Model-based plasma scenario development lies at the heart of the design and
operation of future fusion powerplants. Including turbulent transport in integrated
models is essential for delivering a successful roadmap towards operation of ITER
and the design of DEMO-class devices. Given the highly iterative nature of integrated
models, fast machine-learning-based surrogates of turbulent transport are fundamental
to fulfil the pressing need for faster simulations opening up pulse design, optimization,
and flight simulator applications. A significant bottleneck is the generation of suitably
large training datasets covering a large volume in parameter space, which can be
prohibitively expensive to obtain for higher fidelity codes.
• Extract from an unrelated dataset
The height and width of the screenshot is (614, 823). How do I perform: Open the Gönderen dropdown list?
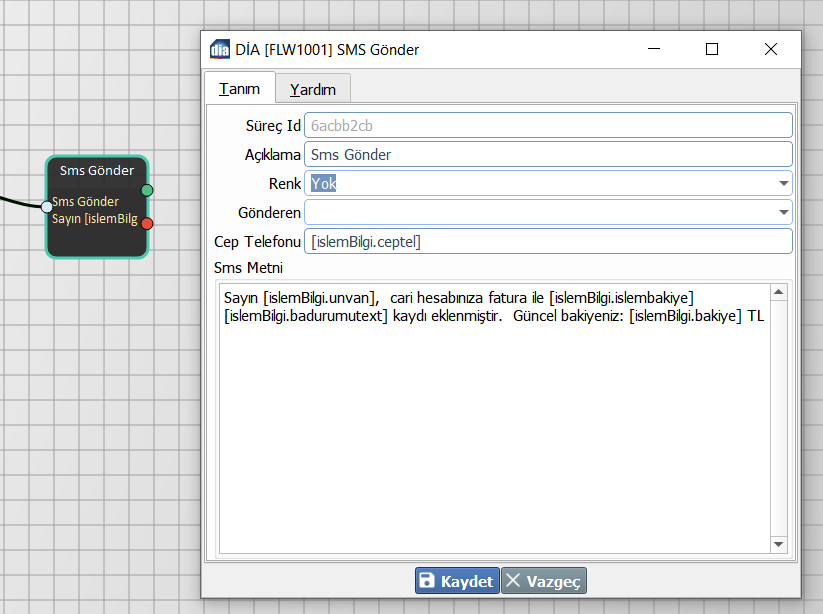click(x=783, y=213)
In this work, we propose ADEPT (Active Deep Ensembles for Plasma Turbulence),
a physics-informed, two-stage Active Learning strategy to ease this challenge. Active
Learning queries a given model by means of an acquisition function that identifies
regions where additional data would improve the surrogate model. We provide a
benchmark study using available data from the literature for the QuaLiKiz quasilinear
model. We demonstrate quantitatively that the physics-informed nature of the
proposed workflow reduces the need to perform simulations in stable regions of the
parameter space, resulting in significantly improved data efficiency compared to non-
physics informed approaches which consider a regression problem over the whole
domain. We show an up to a factor of 20 reduction in training dataset size needed to
achieve the same performance as random sampling. We then validate the surrogates on
multichannel integrated modelling of ITG-dominated JET scenarios and demonstrate
that they recover the performance of QuaLiKiz to better than 10%. This matches
the performance obtained in previous work, but with two orders of magnitude fewer
training data points.